# EXERCISE BRIEF
Which lines in the records below contain the word "computer"? Copy each one out.

- Opening Delimiter -

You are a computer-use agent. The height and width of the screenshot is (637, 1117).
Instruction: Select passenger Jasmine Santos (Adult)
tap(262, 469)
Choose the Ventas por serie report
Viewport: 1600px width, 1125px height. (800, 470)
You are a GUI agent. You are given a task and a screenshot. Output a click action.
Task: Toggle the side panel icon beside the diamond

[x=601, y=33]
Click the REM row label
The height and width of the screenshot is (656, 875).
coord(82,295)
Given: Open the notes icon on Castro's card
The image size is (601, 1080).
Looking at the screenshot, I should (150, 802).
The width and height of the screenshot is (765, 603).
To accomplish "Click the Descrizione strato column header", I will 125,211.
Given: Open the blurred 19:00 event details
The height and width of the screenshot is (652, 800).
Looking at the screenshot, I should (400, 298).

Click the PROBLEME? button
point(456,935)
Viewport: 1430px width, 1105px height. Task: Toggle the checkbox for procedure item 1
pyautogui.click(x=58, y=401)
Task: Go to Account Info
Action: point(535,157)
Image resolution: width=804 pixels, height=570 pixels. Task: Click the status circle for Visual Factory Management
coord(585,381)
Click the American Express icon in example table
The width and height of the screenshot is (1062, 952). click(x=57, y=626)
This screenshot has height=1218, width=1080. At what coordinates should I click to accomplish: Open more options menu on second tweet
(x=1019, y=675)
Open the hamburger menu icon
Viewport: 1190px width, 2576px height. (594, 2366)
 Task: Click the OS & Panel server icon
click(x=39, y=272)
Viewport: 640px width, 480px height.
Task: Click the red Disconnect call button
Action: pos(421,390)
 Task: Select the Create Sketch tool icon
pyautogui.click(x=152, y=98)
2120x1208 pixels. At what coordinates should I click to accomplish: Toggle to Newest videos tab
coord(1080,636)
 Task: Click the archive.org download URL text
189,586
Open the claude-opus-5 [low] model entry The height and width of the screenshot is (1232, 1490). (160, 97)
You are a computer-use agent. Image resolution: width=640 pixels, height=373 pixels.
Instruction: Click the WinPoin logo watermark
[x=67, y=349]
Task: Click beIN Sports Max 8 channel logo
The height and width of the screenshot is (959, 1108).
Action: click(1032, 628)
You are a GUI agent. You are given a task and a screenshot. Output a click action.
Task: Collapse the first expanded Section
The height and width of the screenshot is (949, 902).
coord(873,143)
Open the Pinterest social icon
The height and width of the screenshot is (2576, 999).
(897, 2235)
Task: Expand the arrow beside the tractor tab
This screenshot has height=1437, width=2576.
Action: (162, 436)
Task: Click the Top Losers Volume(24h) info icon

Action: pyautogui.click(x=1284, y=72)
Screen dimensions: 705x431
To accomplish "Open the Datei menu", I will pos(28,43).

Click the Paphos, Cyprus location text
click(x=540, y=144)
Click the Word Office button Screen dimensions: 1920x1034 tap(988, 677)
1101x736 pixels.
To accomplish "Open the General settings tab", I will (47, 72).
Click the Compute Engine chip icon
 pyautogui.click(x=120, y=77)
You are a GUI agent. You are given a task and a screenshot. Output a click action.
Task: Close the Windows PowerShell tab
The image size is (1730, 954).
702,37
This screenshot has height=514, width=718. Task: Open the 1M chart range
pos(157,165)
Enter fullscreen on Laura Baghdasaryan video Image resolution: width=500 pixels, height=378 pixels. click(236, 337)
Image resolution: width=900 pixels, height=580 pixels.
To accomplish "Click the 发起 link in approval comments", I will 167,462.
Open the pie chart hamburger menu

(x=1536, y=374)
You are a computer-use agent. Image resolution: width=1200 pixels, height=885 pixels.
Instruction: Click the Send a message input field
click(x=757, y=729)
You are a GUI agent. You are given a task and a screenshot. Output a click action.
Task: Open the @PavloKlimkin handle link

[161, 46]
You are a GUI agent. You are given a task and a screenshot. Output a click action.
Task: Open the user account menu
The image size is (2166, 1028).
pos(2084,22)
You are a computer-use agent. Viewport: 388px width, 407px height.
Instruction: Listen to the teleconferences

- Closing Delimiter -

# RESULT BELOW
You are a computer-use agent. The height and width of the screenshot is (637, 1117).
You are a computer-use agent. Image resolution: width=640 pixels, height=373 pixels.
You are a computer-use agent. Image resolution: width=1200 pixels, height=885 pixels.
You are a computer-use agent. Viewport: 388px width, 407px height.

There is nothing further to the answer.